** begin EXCERPT PROVIDED **

Against
the tide
Victory for French truckers
Asbjørn
Wahl
When
French workers go on strike you find them in the
streets or on the roads. In November-December
1995, tens of thousands of civil servants and
state-industry workers filled the streets of
Paris and other big cities in a fierce and
successful struggle against the Juppé-government
plan to axe public budgets and to start
downsizing the social-welfare system. In
November 1996 truck drivers put a stranglehold
on the French economy by taking control of the
road transport infrastructure - again with a
successful outcome.
Thus,
the French workers and trade union movement have
proved that collective action is not a thing of
the past in "post-industrial"
societies, as many academics, politicians and
media commentators have for some time tried to
make us believe. Through their astonishing
mobilisation of strength, the French trade
unions have taken the lead in Europe in the
fight against the global "triumphal
progress" of the deregulated market economy
and the deteriorating working conditions which
great parts of the working force have
experienced over recent years. That this happens
in a country where just above 10% of the total
workforce is unionised, although the unions are
much stronger in certain areas - in particular
the public sector, should be a cause for
consideration for many of us. The French
tradition of organising militants and mobilising
all workers, whether they are members or not,
when they go on strike, is probably part of the
answer to this problem.
The
action taken by the truck drivers in November
1996 was extraordinary. Not only in terms of
strength and level of organisation, but most of
all because the trade unions went on the
offensive in pursuit of high-level demands at a
time when the trade union movement not only in
France, but all over the world, was and continue
to be on the defensive. In this sense, the
strike truly went against the tide.
In
a country with a traditionally fragmented trade
union movement, with three "competing"
national federations (the "socialist"

** end EXCERPT PROVIDED **
** begin EXERCISE MATERIAL **

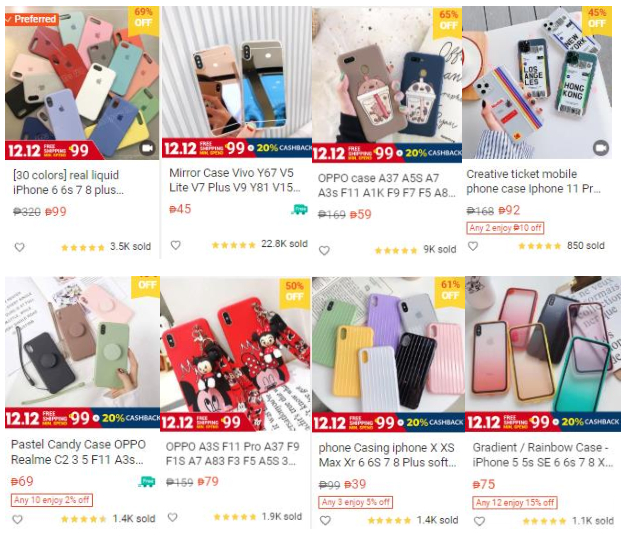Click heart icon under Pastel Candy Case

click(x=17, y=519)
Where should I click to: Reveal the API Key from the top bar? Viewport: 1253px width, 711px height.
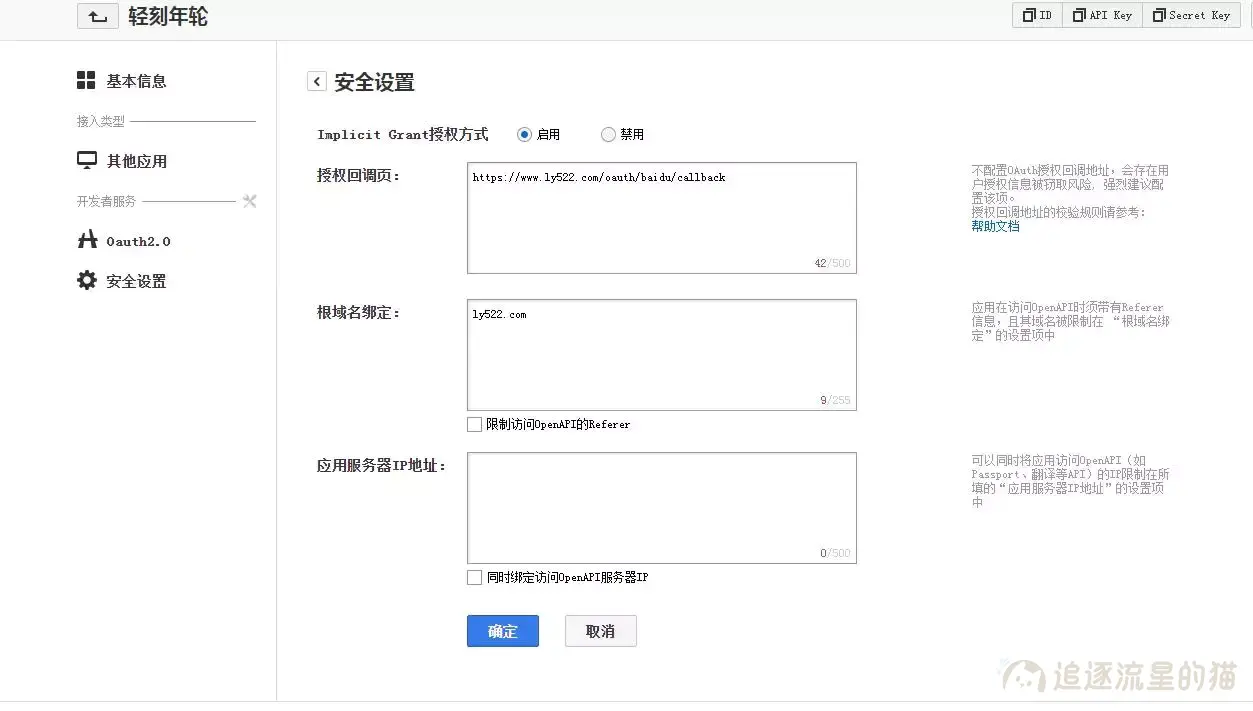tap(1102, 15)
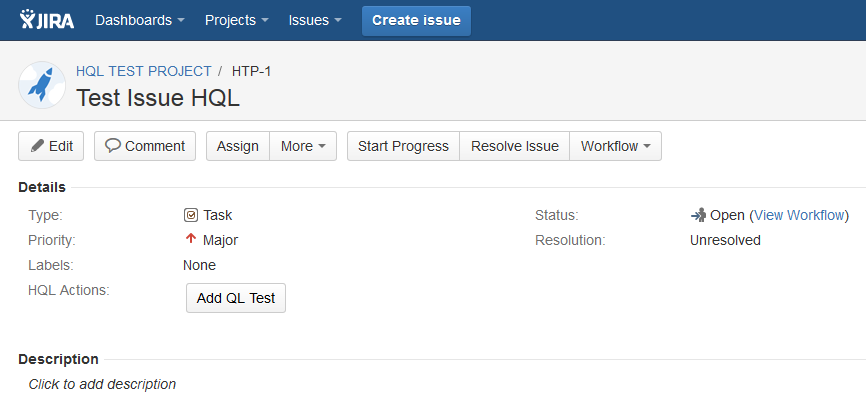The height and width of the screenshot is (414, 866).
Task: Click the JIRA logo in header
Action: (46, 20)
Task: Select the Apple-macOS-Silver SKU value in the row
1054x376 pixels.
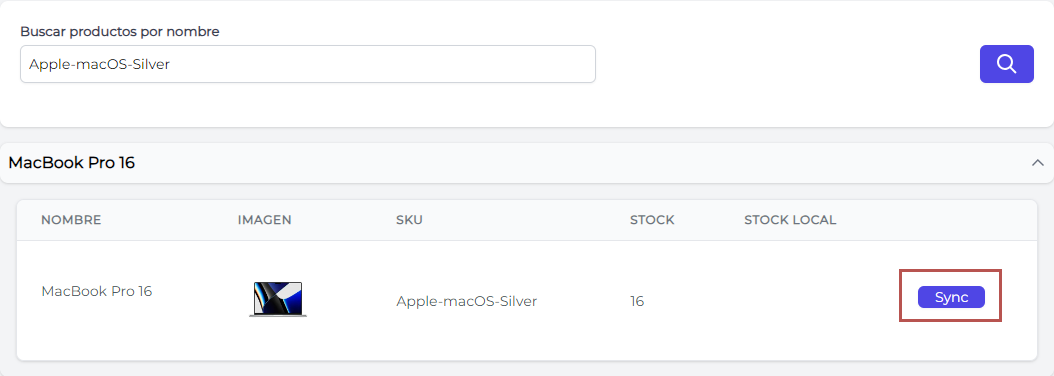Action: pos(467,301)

** end EXERCISE MATERIAL **

REQUIREMENTS:
A. Which groups does the article on the French truckers' victory say have tried to make readers believe that collective action is a thing of the past? List them all.
B. Swap "top bar" for "navigation bar" throughout the records and write them out again with nothing else changed. Leave the pictures out.

RESULTS OF THE EXERCISE:
A. academics, politicians, media commentators

B.
Click heart icon under Pastel Candy Case

click(x=17, y=519)
Where should I click to: Reveal the API Key from the navigation bar? Viewport: 1253px width, 711px height.
tap(1102, 15)
The height and width of the screenshot is (414, 866).
Task: Click the JIRA logo in header
Action: (46, 20)
Task: Select the Apple-macOS-Silver SKU value in the row
1054x376 pixels.
Action: pos(467,301)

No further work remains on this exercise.